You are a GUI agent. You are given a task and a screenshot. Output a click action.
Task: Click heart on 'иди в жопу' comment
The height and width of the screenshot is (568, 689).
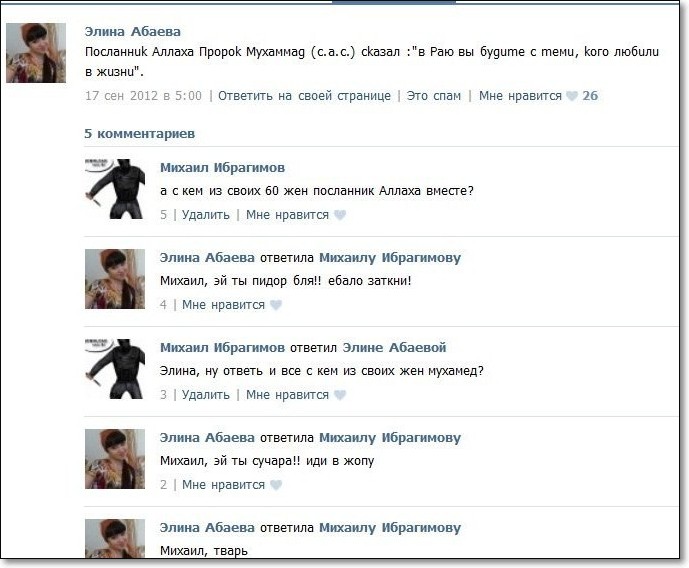coord(276,485)
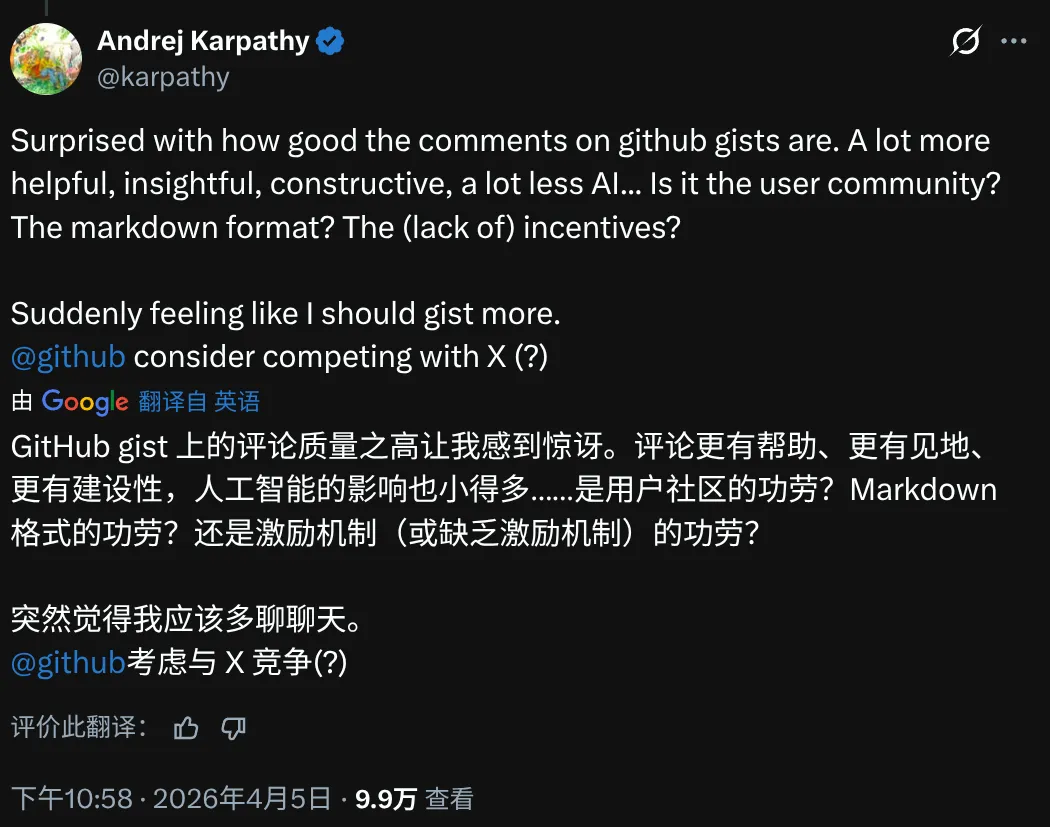Screen dimensions: 1050x827
Task: Click the Google logo in translation credit
Action: pos(85,402)
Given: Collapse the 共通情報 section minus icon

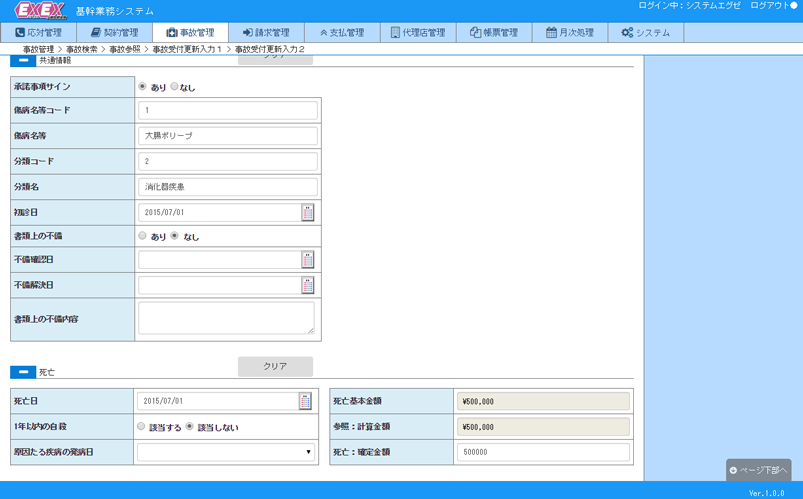Looking at the screenshot, I should click(23, 61).
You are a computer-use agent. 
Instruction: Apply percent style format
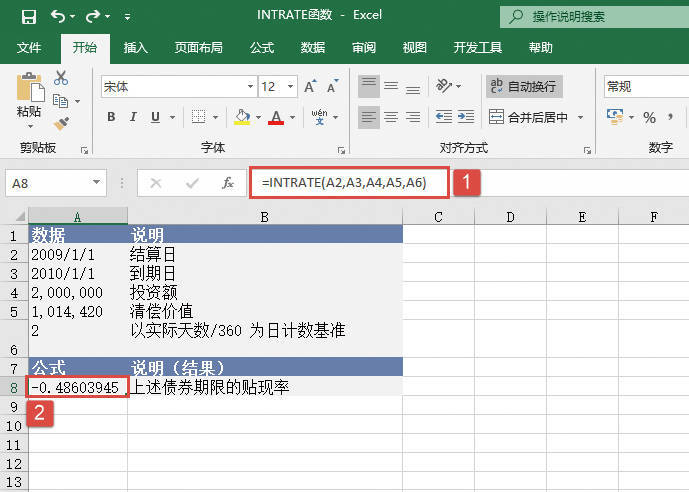649,118
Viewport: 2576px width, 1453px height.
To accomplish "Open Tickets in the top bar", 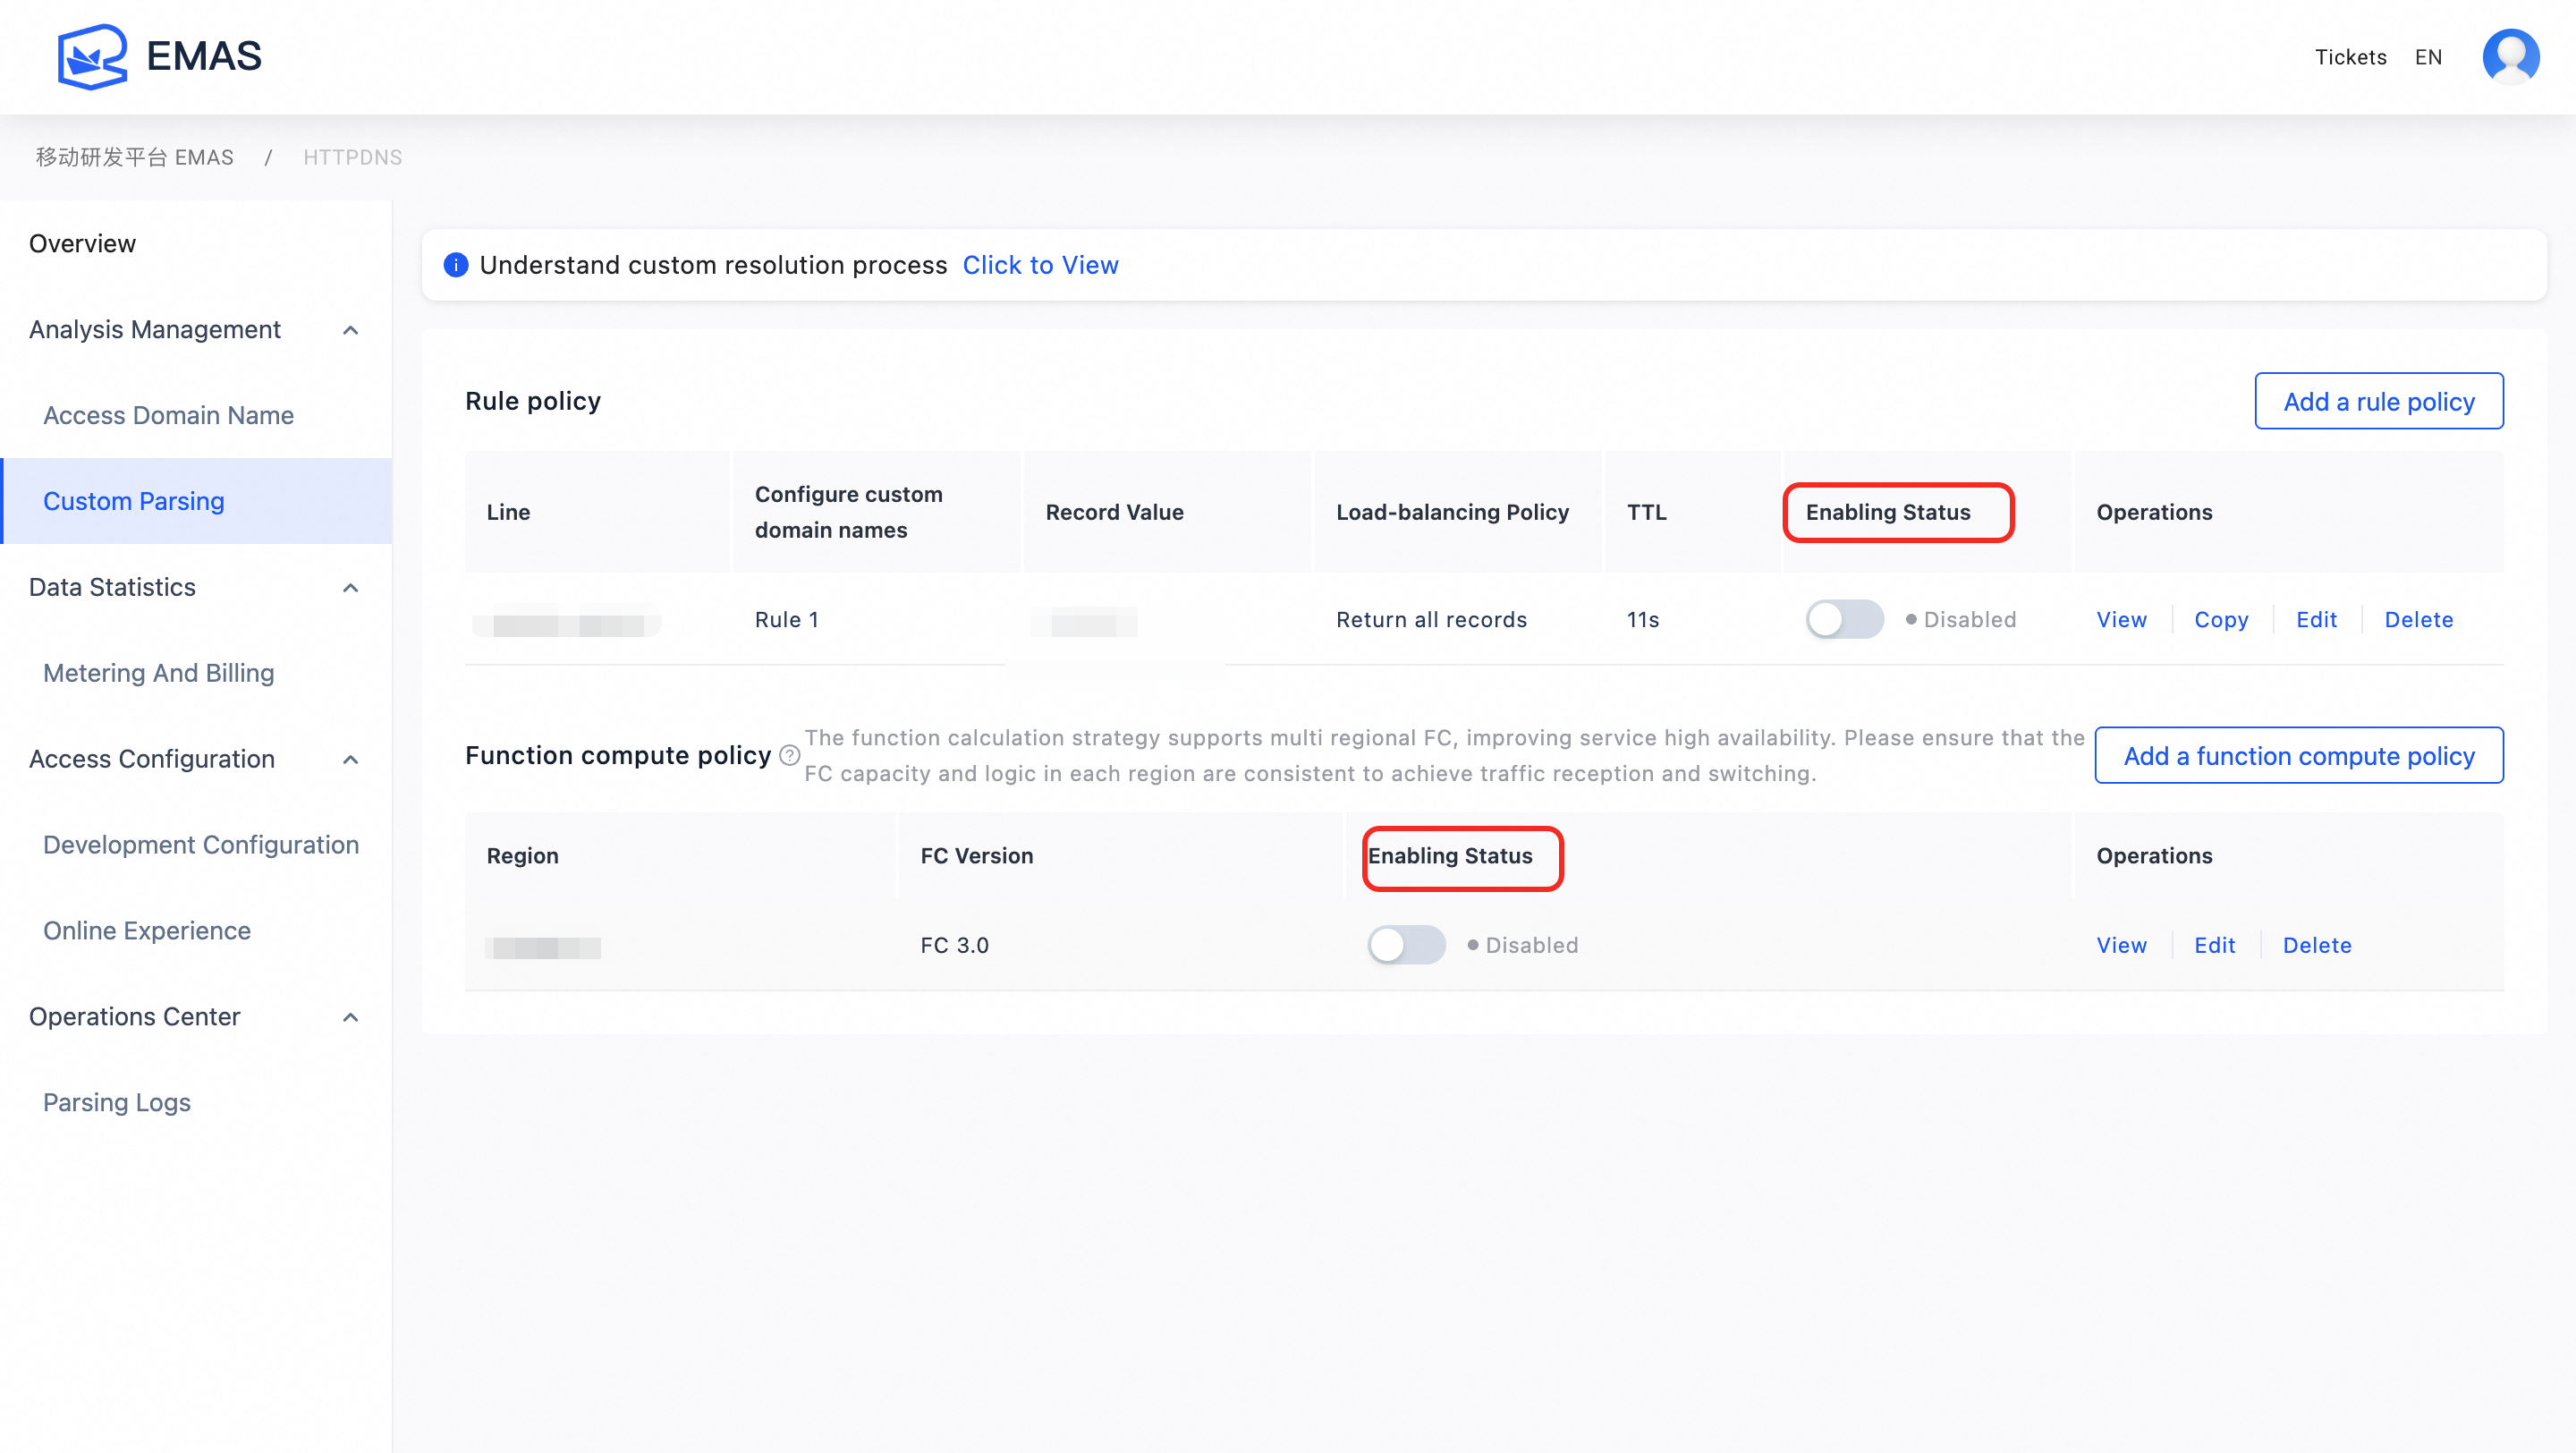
------------------------------
▶ **DESCRIPTION OF THE TASK**: Reproduce the listing above word for word, from first line to last, omitting the pictures.

▶ **EXERCISE RESPONSE**:
You are a GUI agent. You are given a task and a screenshot. Output a click action.
Task: Click heart on 'иди в жопу' comment
The height and width of the screenshot is (568, 689).
coord(276,485)
Screen dimensions: 1050x827
Task: Click the Google logo in translation credit
Action: pos(85,402)
Given: Collapse the 共通情報 section minus icon

Looking at the screenshot, I should click(23, 61).
You are a computer-use agent. 
Instruction: Apply percent style format
649,118
Viewport: 2576px width, 1453px height.
To accomplish "Open Tickets in the top bar", 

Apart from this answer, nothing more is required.